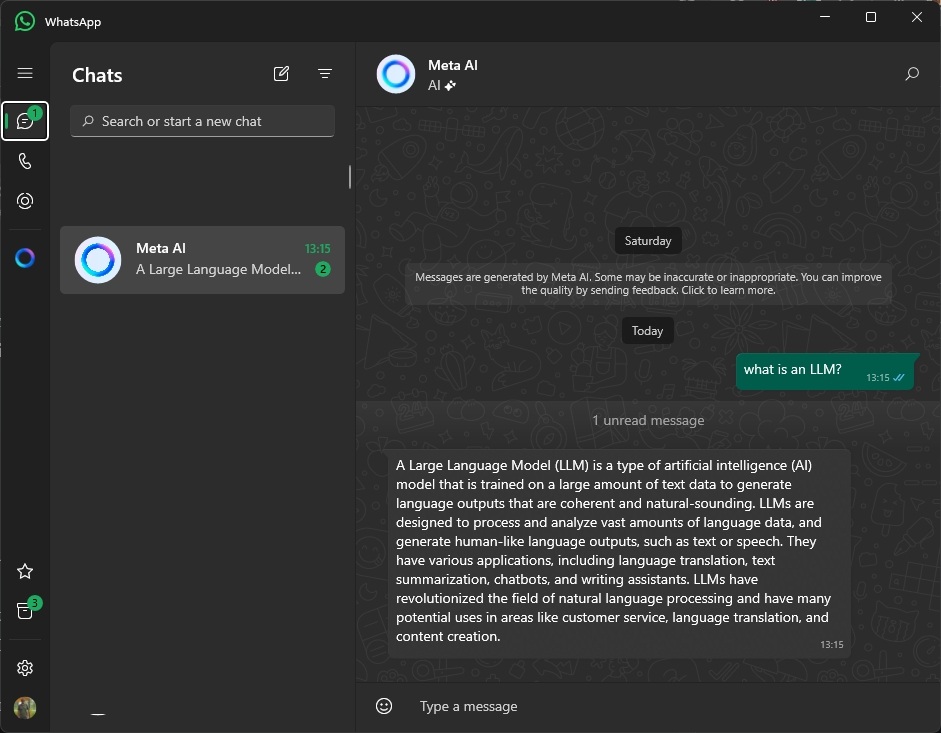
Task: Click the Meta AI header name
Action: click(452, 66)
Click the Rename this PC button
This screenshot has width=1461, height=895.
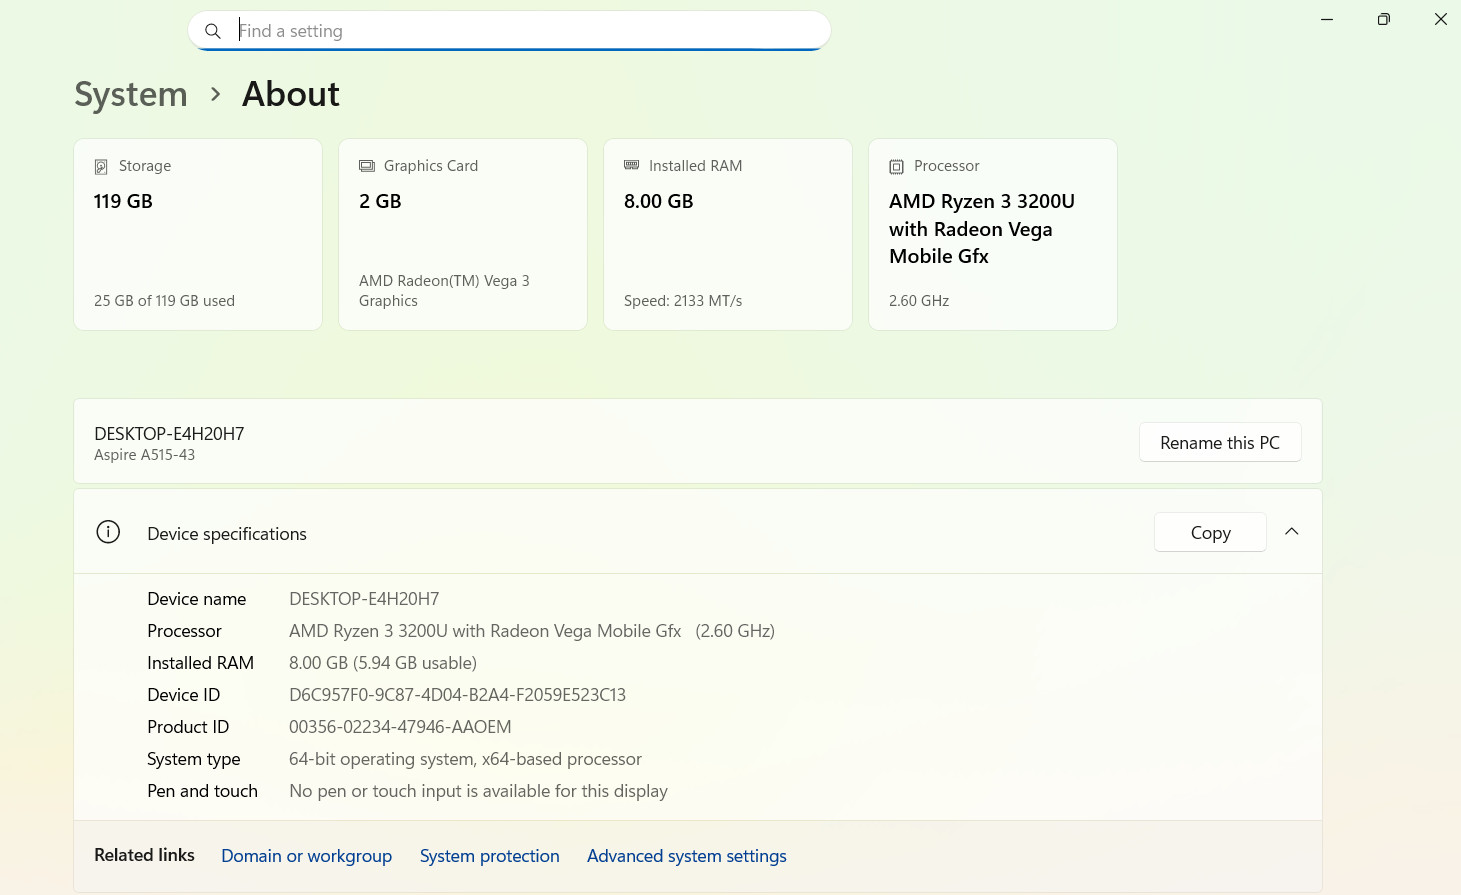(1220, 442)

--

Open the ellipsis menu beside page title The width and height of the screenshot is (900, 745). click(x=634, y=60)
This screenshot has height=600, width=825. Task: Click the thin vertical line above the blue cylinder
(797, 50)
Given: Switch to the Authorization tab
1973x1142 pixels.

* Work to do
Please rescale the data in the stretch from the line containing "Click the Rename this PC button" through the line containing "(1220, 442)", both ends included. Repeat every line of that stretch with its request text unchanged, multiply the coordinates in the answers by 0.6 and round them to whole numbers with halves rounded up, and leave out the pictures.

* Response for this exercise
Click the Rename this PC button
This screenshot has width=1461, height=895.
(732, 265)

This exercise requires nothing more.